▶ [DESCRIPTION OF THE TASK]
Could you return every record below word for word, leaving out the pictures?

[Stored data]
[Start of Attachment]
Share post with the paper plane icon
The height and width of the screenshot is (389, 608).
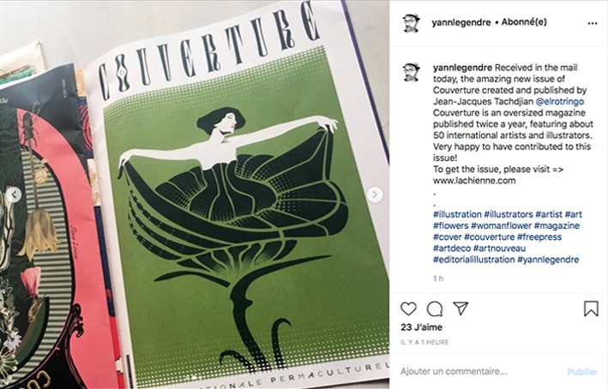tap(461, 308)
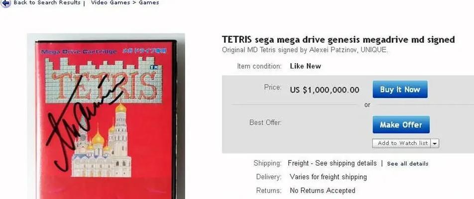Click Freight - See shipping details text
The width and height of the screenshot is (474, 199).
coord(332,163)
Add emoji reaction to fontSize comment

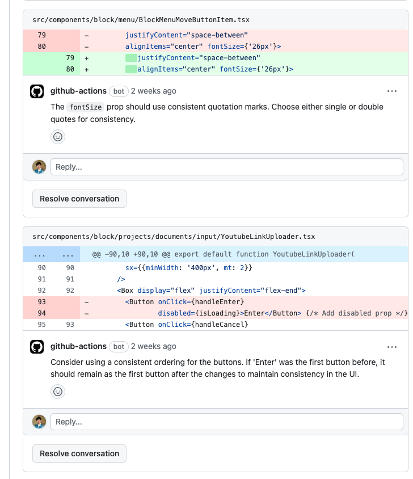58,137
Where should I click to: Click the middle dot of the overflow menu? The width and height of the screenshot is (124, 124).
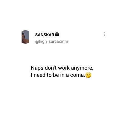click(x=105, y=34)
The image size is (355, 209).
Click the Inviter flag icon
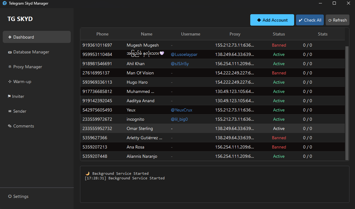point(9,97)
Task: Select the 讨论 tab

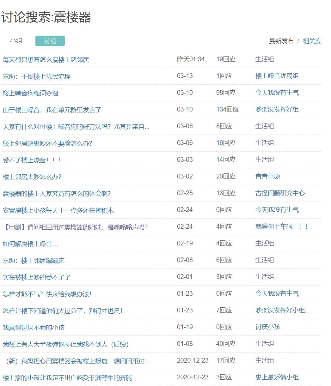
[End of Attachment]
▶ [ANSWER SPACE]
Share post with the paper plane icon
The height and width of the screenshot is (389, 608).
tap(461, 308)
Click Freight - See shipping details text
The width and height of the screenshot is (474, 199).
coord(332,163)
Add emoji reaction to fontSize comment

58,137
Where should I click to: Click the middle dot of the overflow menu? The width and height of the screenshot is (124, 124).
click(x=105, y=34)
The image size is (355, 209).
Click the Inviter flag icon
point(9,97)
Task: Select the 讨论 tab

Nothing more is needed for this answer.